[Collected data]
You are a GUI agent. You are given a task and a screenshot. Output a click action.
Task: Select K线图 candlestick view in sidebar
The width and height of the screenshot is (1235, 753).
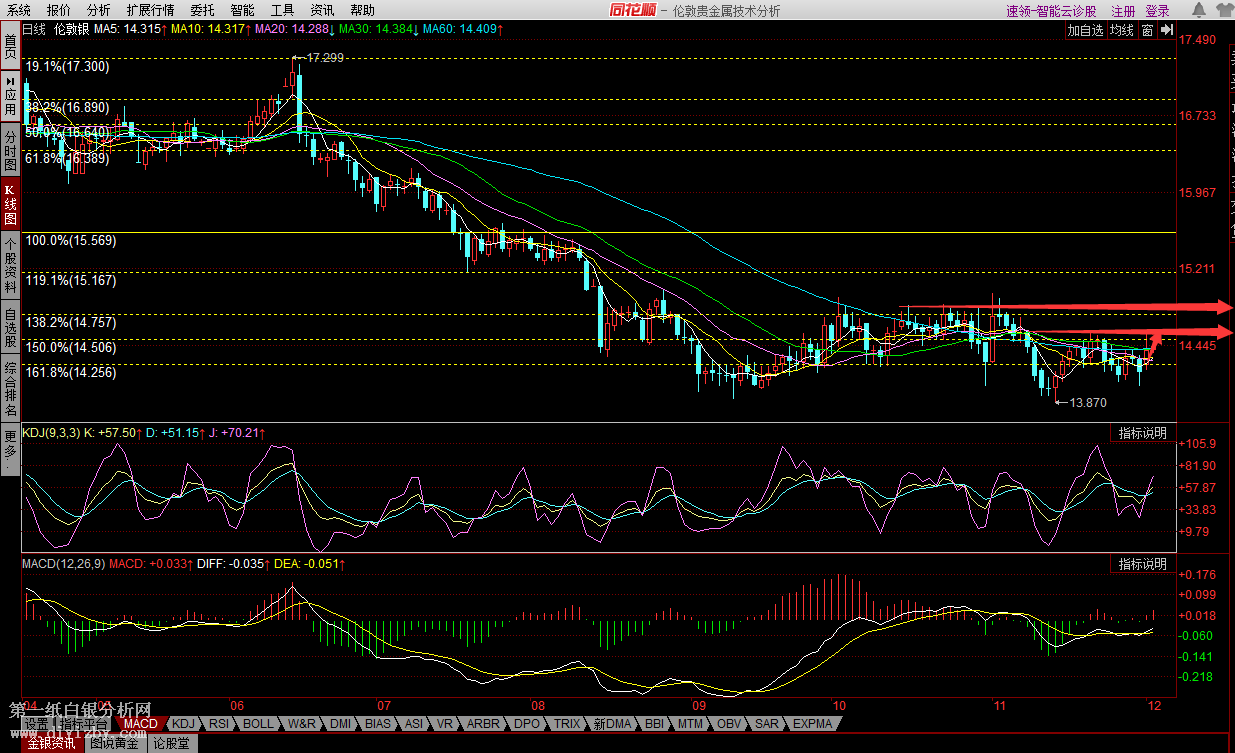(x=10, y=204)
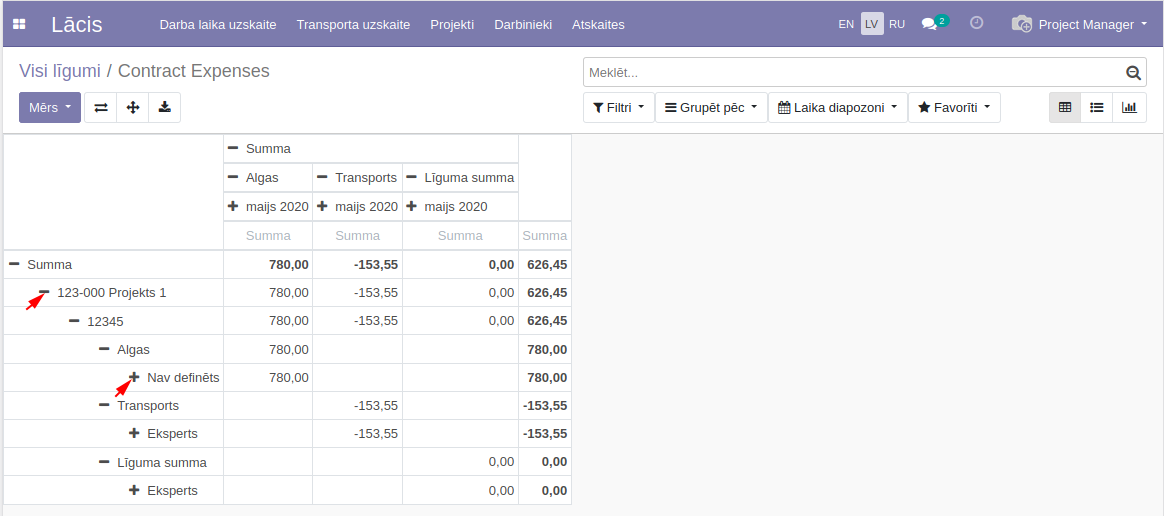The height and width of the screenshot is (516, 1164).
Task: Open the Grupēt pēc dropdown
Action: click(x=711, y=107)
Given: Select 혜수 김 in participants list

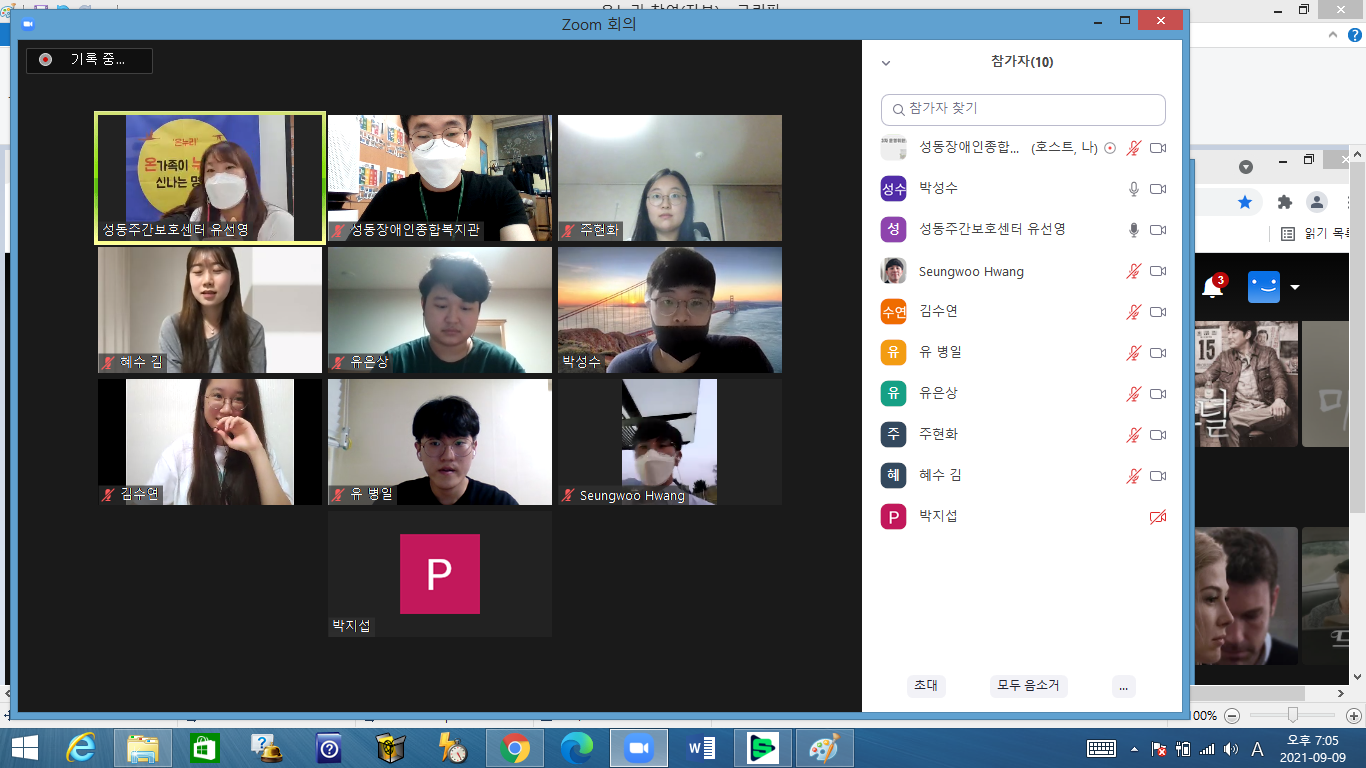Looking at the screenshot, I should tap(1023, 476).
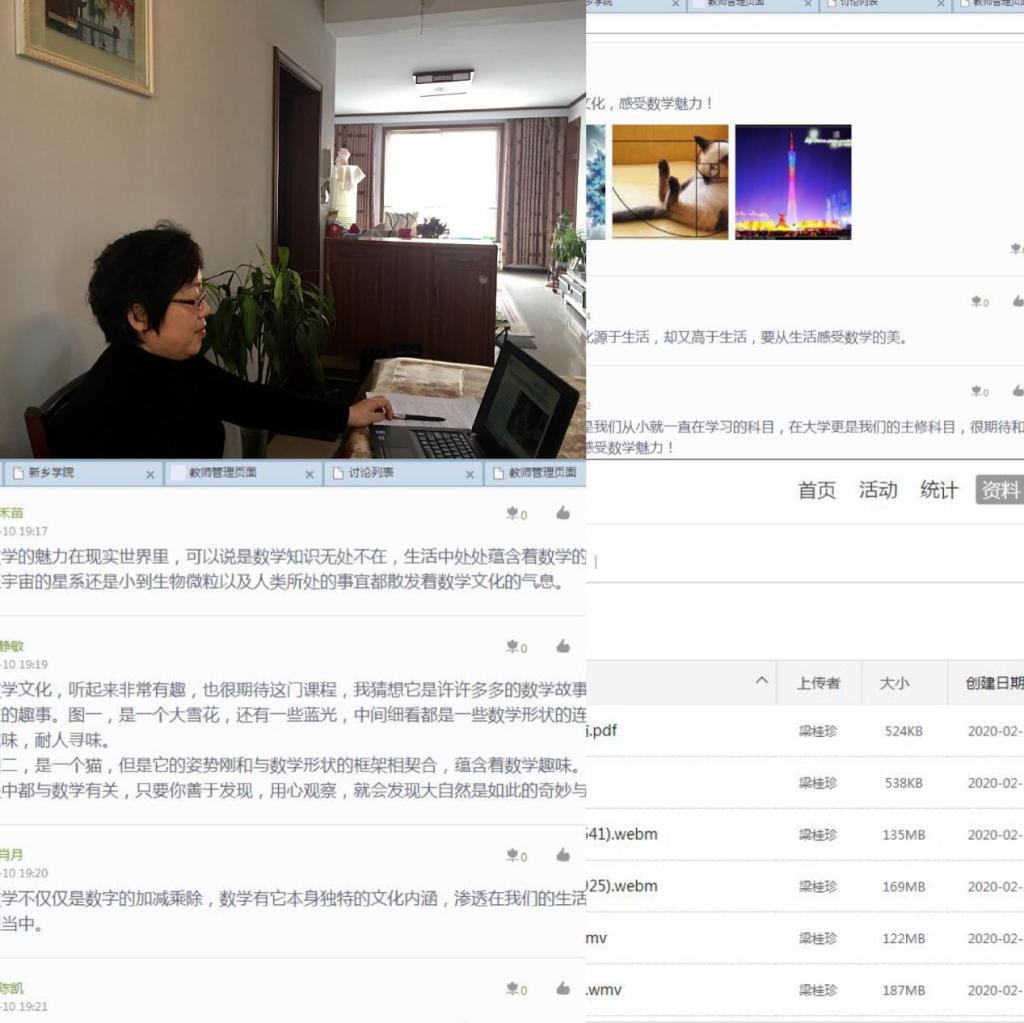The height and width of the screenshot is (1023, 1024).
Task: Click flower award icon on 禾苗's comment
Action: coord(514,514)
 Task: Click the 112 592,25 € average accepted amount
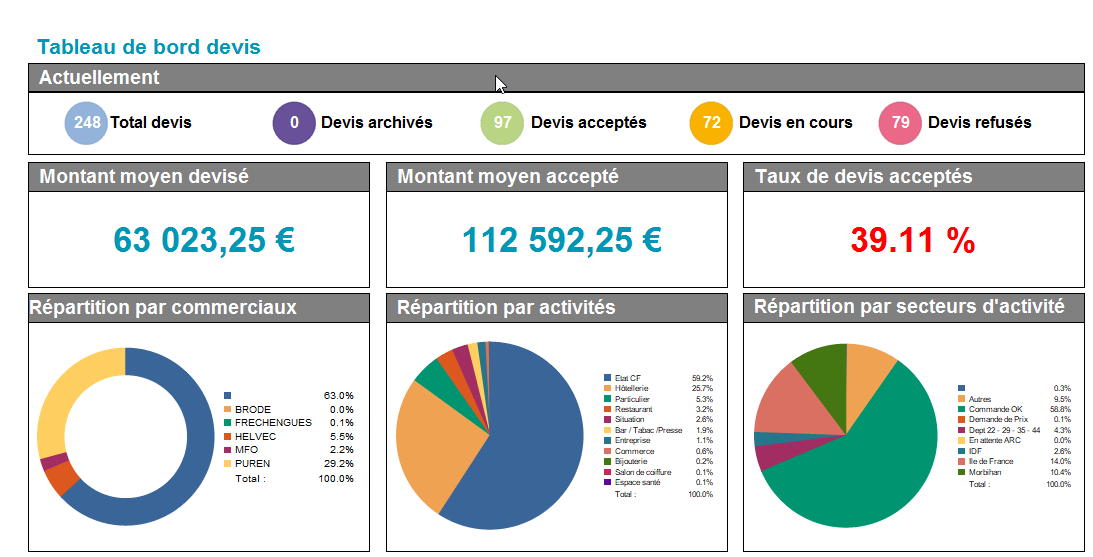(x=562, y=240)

WORK INSTRUCTION.
Write out all the entries word for word, but drop the pictures.

RESPONSE.
You are a GUI agent. You are given a task and a screenshot. Output a click action.
Task: Select K线图 candlestick view in sidebar
The width and height of the screenshot is (1235, 753).
(x=10, y=204)
The height and width of the screenshot is (516, 1164).
Task: Open the Grupēt pēc dropdown
Action: click(x=711, y=107)
Given: Select 혜수 김 in participants list

Looking at the screenshot, I should tap(1023, 476).
The height and width of the screenshot is (1023, 1024).
Task: Click flower award icon on 禾苗's comment
Action: coord(514,514)
 Task: Click the 112 592,25 € average accepted amount
(x=562, y=240)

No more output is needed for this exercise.